American businessman

David P. Norton (1941–2023) was an American business theorist, business executive and management consultant, known as co-creator, together with Robert S. Kaplan, of the Balanced Scorecard. David P. Norton co-founded Palladium Group, Inc. (previously Balanced Scorecard Collaborative) and served as its chief executive officer.

== Biography ==
Norton obtained his BS in Electrical Engineering in the early 1960s from Worcester Polytechnic Institute, then continued his studies at the Florida Institute of Technology where he obtained his MS in Operations Research and his MBA from the Florida State University. For his graduate studies he moved to the Harvard University, where he obtained his Doctor of Business Administration.

Norton started his career in industry. With Richard L. Nolan, he co-founded the consulting firm Nolan, Norton & Co in 1975, and served as its president. When the firm was acquired by KPMG Peat Marwick in 1987, Nolan became Partner in the firm until 1992. In 1992 Norton became founding President of Renaissance Solutions, Inc., and became its chief executive officer in 1993. He also co-founded, with Robert S. Kaplan, ESM Software Group, rebranded as the Palladium Group, with the Balanced Scorecard Collaborative (BSCol) as a subsidiary, and was its chief executive officer until 2007. As of 2015, the Palladium Group was acquired by GRM International (with the combined business rebranded Palladium International). Norton (and Kaplan) remained affiliated with Palladium.

Norton and Robert S. Kaplan created the Balanced Scorecard, a means of linking a company's current actions to its long-term goals. Kaplan and Norton introduced the Balanced Scorecard method in their 1992 Harvard Business Review article, The Balanced Scorecard: Measures That Drive Performance.

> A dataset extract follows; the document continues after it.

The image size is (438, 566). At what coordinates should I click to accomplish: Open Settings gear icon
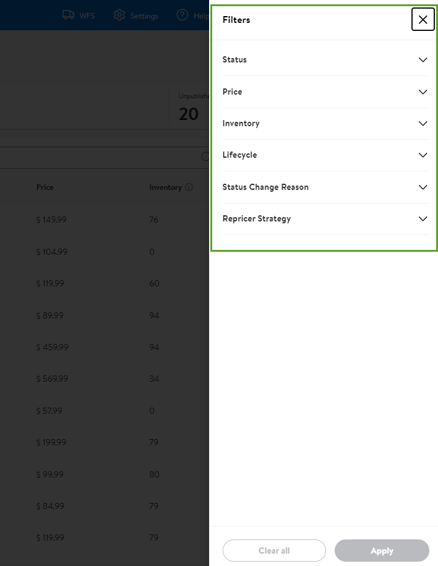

== Selected publications ==
- Kaplan, Robert S., and David P. Norton, Strategy maps: Converting intangible assets into tangible outcomes. Harvard Business Press, 2004.
- Kaplan, Robert S., and David P. Norton, The strategy-focused organization: How balanced scorecard companies thrive in the new business environment. Harvard Business Press, 2001.

===Articles===
- Kaplan, Robert S., and David P. Norton, "The Balanced Scorecard: Measures That Drive Performance," Harvard Business Review, Jan.–Feb. 1992.
- Kaplan, Robert S., and David P. Norton, "The balanced scorecard: translating strategy into action." Harvard Business Press, 1996.
- Kaplan, Robert S., and David P. Norton, "Using the balanced scorecard as a strategic management system." Harvard Business Review 74.1 (1996): 75-85.